ABSI is not a direct surrogate measure of adiposity, rather it has been developed using a mathematical model with an intention to combine the effects of different surrogates of adiposity. What we have studied here is whether or not such a modeling strategy for combining the effects of different anthropometric measures could be any superior to what could be generally done via traditional regression models. The effect of the ABSI or other anthropometric measurements on health status might have been mediated by some components of the Framingham algorithm. This may explain why these measures failed to achieve superiority over the algorithm. On the other hand, variations in each individual component of the Framingham algorithm might not have been accounted for by variations in the anthropometric measures. As such, they may have been able to explain the variation in CVD above and beyond what could have been done by anthropometric measures. For example, hypertension; while associated with adiposity, it is affected by many other factors that are independent of adiposity. Consequently, the contribution of hypertension to CVD could not be explained by adiposity. However, hypertension can reflect a pathway through which adiposity affects the cardiovascular health status. Finally, there are some predictors, such as smoking, in the CVD risk score that predict CVD independently of the adiposity. Therefore, it is not surprising that a combination of all these predictors as mirrored in “Framingham general CVD risk algorithms” performs better than any other anthropometric measures do.

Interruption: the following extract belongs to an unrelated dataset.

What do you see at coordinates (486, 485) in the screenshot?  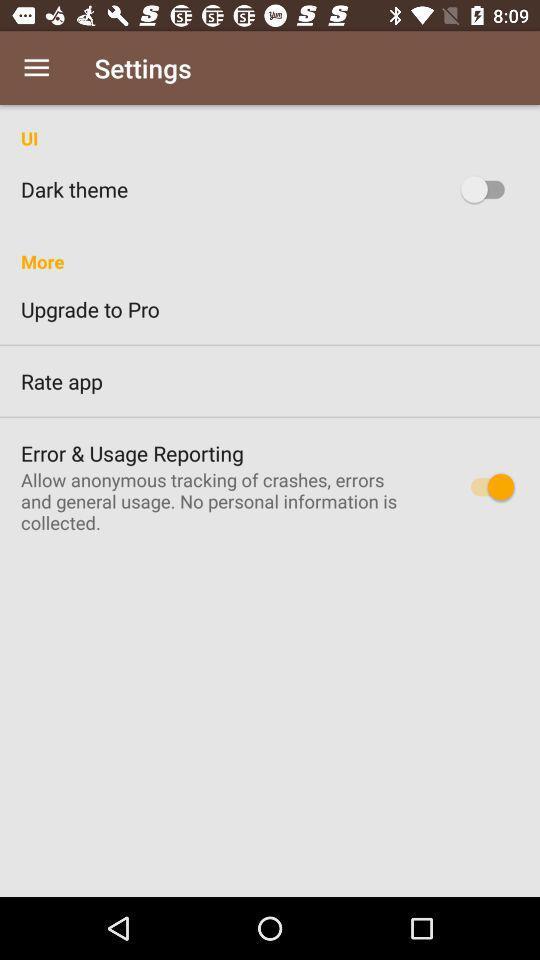 I see `error usage reporting` at bounding box center [486, 485]. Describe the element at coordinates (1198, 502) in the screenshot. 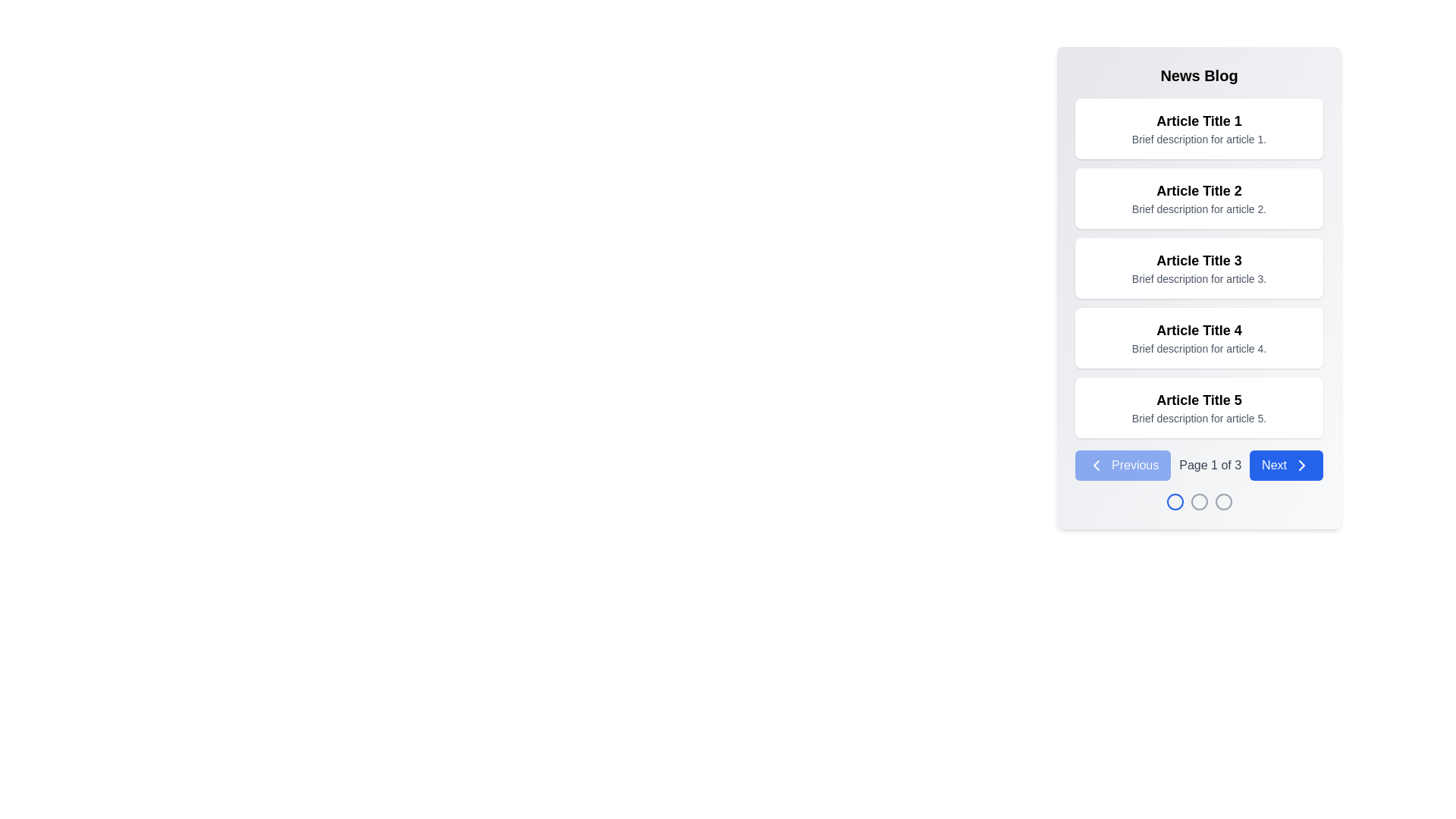

I see `the second gray circular icon in the pagination control` at that location.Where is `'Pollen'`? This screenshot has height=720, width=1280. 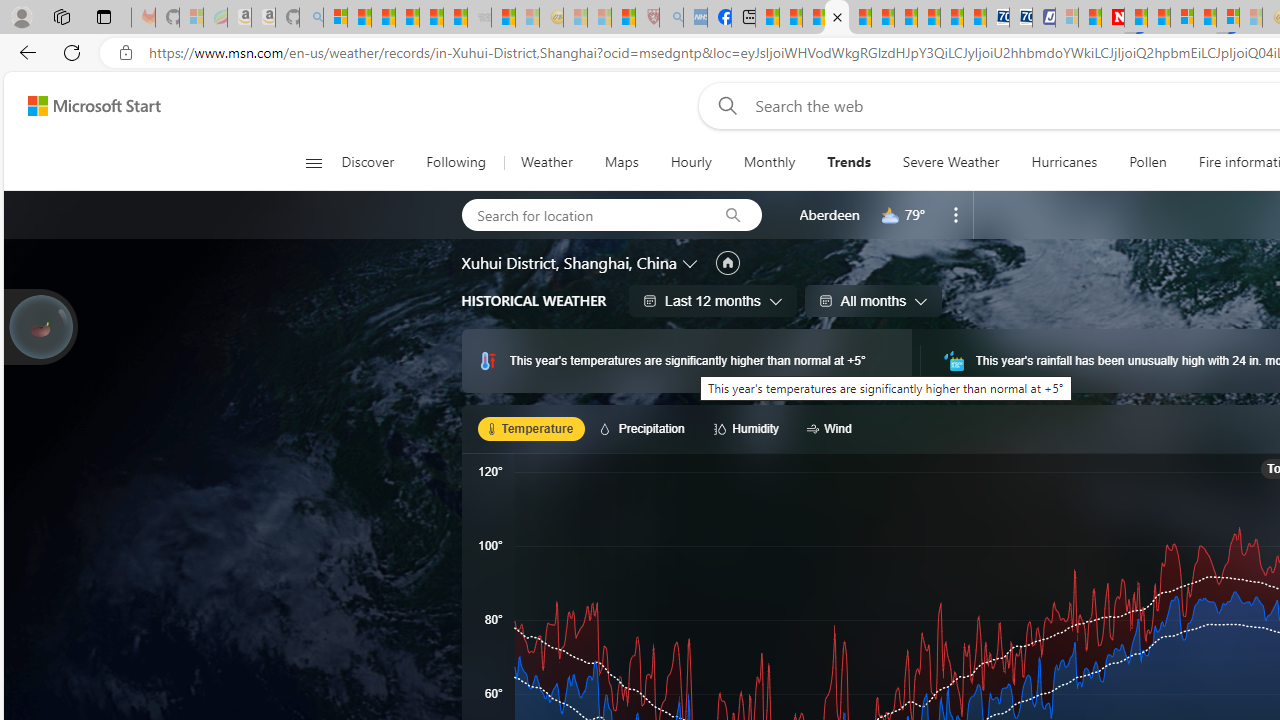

The strength of our prospective study lies in a reasonable sample size, length of follow-up and direct measurement of the anthropometric measures rather than relying on the self-reported measurements. The large sample size enables us to investigate the sex-specific contribution of ABSI to the risk of incident CVD. To the best of our knowledge, this is the first study that examined the sex-specific predictive ability of ABSI as standalone or as a component of a prediction model in concert with other CVD risk factors. Furthermore, we have extended our investigation beyond merely comparing the magnitude of the relative risks and have explored the clinical usefulness of competing markers using the novel statistical approaches of NRI and IDI. However, data for the current study were secured from a Middle Eastern population, and further studies will be required to investigative reproducibility of our findings across different ethnicities.

In conclusion, we observed that ABSI, independently of traditional risk factors, can predict the 10-year incidence of CVD in both adult men and women. Although ABSI could not improve the predictability of Framingham algorithm, it provides more information than do other traditional anthropometric measures in settings where information on traditional CVD risk factors are not available, and it may be used as a practical criterion to predict adiposity-related health risks in clinical assessments.